Tutti d’accordo vero che queste situazioni sono almeno tanto dannose quanto i più micidiali agenti chimici? Tutti abbiamo fatto queste esperienze (mi auguro non proprio queste…).

Ma allora perché ci basta farci dire cosa mangiare e non comprendere da dove nasca la relazione tra cibo e vissuto sociale-psichico-relazionale?

Potrei andare avanti ancora per molto, ma non voglio rovinarvi la sorpresa. Che poi sorpresa non è dato che basterà leggere i libri che trattano delle varie diete che sono nate negli anni per trovare i loro punti di forza e anche i loro vizi di interpretazione (ovvio che questi ultimi li troverete sui libri degli altri…).

Quello che vorrei passasse non è che i vari stili alimentari non sono validi, anzi, è proprio perché funzionano tutti che si dovrebbe cominciare a riconsiderare il cibo come uno strumento al servizio del corpo e non viceversa.

L’essere umano ha attraversato peripezie incredibili per diventare ciò che ora è, a partire da quei composti inorganici che pullulavano nel brodo primordiale. Per non parlare di quello che ha dovuto fare per divenire materiale biologico a partire dalla pura energia generata dal big bang. Ma considerando solo la vita qui sulla terra possiamo facilmente comprendere come ad ogni richiesta di adattamento all’ambiente nel quale vivevamo, era proporzionale una modifica di comportamento, e anche di struttura, di alcune parti che ci costituivano, che fino a quel momento stavano andando benissimo. Dato che tutti i tessuti del nostro corpo abbisognano di acidi grassi, carboidrati, proteine, vitamine e Sali minerali, possiamo intuire come dinanzi a richieste di modifica si siano rese necessarie modifiche di richiesta di tali nutrienti. Ecco come sono nate le diete: se ad una cellula veniva richiesto di dover andare più veloce, ed abbisognare di più energia, essa doveva immagazzinare più zuccheri!

Oggi esse stanno diventando sempre di più una moda per perdere peso o un tentativo per essere diversi dagli altri, anche dietro lo stendardo della maggior consapevolezza sociale ed ecologica.

E se dovessimo solo ricominciare a comprendere, in buona sostanza, quali sono i meccanismi che impongono al nostro corpo delle variazioni di necessità biochimiche ed alimentari?
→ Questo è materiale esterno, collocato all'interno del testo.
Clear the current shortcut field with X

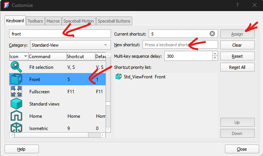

Se in pratica bastasse sapere cosa vogliamo ottenere dalla vita e mangiare di conseguenza anziché sperare che dal mangiare in un certo modo potremo ottenere dalla vita ciò che vogliamo?

Non vogliamo togliere il potere al cibo e riportarlo a chi è in grado di dargli senso, ossia a noi? Che cosa è che nel corpo umano impone delle modifiche di comportamento che a loro volta varieranno le richieste alimentari?

Scoprirlo vorrà dire trovare la chiave che apre tutte le serrature in questo campo: esiste uno specifico momento per mangiare quello che capita, per essere vegetariani, per fare la dieta chetogenica, per fare quella dissociata, per essere crudisti, per mangiare i dolci, per fare la dieta a zona, per quella a controllo calorico, per quella macrobiotica e per quella che… ci fa felici!

Proviamo a scoprirlo insieme, non solo sentendoci dire cosa dobbiamo mangiare, ma provando a capire quale è il senso profondo del concetto di cibo nella nostra vita evolutiva, dato che esso è stato utilizzato proprio per permettere l’evoluzione di singole cellule in un organismo dalla complessità ancora insondata.